Disputes between different Defoe biographers called his body of work into question. Based on the accounts of these many biographers, Defoe's attributed canon went from 101 different works to 570 between the years of 1790 and 1970. Most of these additions were made on the basis of internal, "stylistic" evidence. Moore's publication of his Checklist of the Writings of Daniel Defoe added almost 200 works alone. Many questioned not only his attribution of A General History to Defoe, but the general trend of biographers to continually add to the canon. One critic even suggested, based on this trend, that all anonymous works from the early eighteenth century be designated Defoe's.

Furbank and Owens' arguments against Defoe's authorship of A General History address the parallels that are drawn to other works of the time (often also attributed to Defoe) and the logical fallacies that are necessary to subscribe to such a large, diverse catalog. Many of the ideas and phrases that Moore points to as parallels, and therefore as proof of Defoe's continuity in his works, were commonplace in the eighteenth century. According to Furbank and Owens, Moore's attribution of A General History to Defoe was based on no external evidence and only those few circumstantial parallels. They also cite inconsistencies in the accounts of Henry Every and John Gow.

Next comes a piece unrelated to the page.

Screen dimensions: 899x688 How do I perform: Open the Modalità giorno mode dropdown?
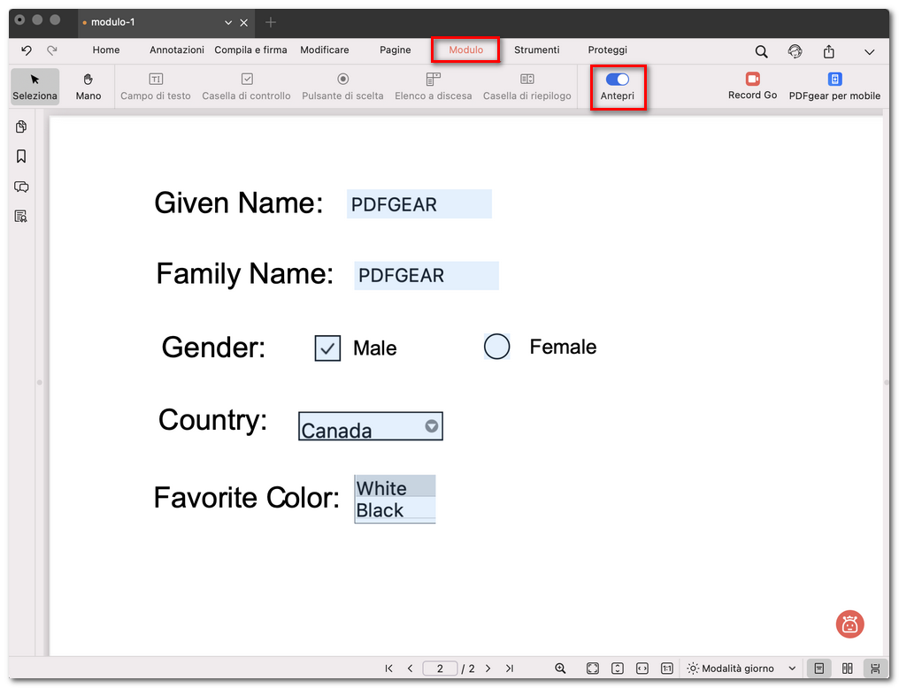pos(741,668)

Author Colin Woodard, in The Republic of Pirates, considers attribution of Johnson's work to Defoe to be erroneous.

===Nathaniel Mist===
The author could have been publisher Nathaniel Mist (or somebody working for him). Woodard considers Mist "far more likely" than Defoe, citing Bialuschewski's 2004 paper Daniel Defoe, Nathaniel Mist, and the "General History of the Pyrates". Specifically, Woodard's reasoning includes that Mist was a former sailor familiar with the West Indies, that he was a journalist and a publisher who lived near to and had a working relationship with Charles Rivington (the first publisher of record of A General History), that Mist was the man in whose name the book was registered at Her Majesty's Stationery Office, and Mist's Jacobitism (which perhaps gave him reason to write somewhat sympathetically about some of the pirates, as in A General History).

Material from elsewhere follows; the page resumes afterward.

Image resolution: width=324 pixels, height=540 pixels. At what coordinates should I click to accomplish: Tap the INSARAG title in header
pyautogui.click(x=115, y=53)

==Contents of the different editions==
The original publisher Charles Rivington emphasized the fact that the catalogue included stories of "the remarkable ACTIONS and ADVENTURES of the two Female Pyrates, Mary Read and Anne Bonny" A second edition came out within a few months, vastly enlarged and most likely assembled from writings by other authors. German and Dutch translations were published in 1725. These German- and Dutch-language versions greatly played up the salaciousness of the accounts of "Amazon" pirates.

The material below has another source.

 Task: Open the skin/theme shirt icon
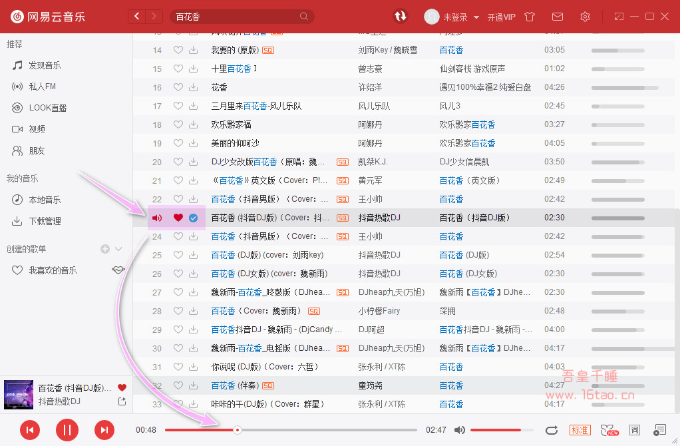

==Modern editions and related works==
A General History of the Pyrates continues to be reprinted in many different editions, often with additional commentary, sometimes published under Charles Johnson's name and sometimes under Daniel Defoe's name. Nova Scotian author William Gilkerson published the children's novel Pirates Passage (Trumpeter Books, 2006) which was inspired by the life and work of Charles Johnson, reissued as The Brotherhood of Pirates.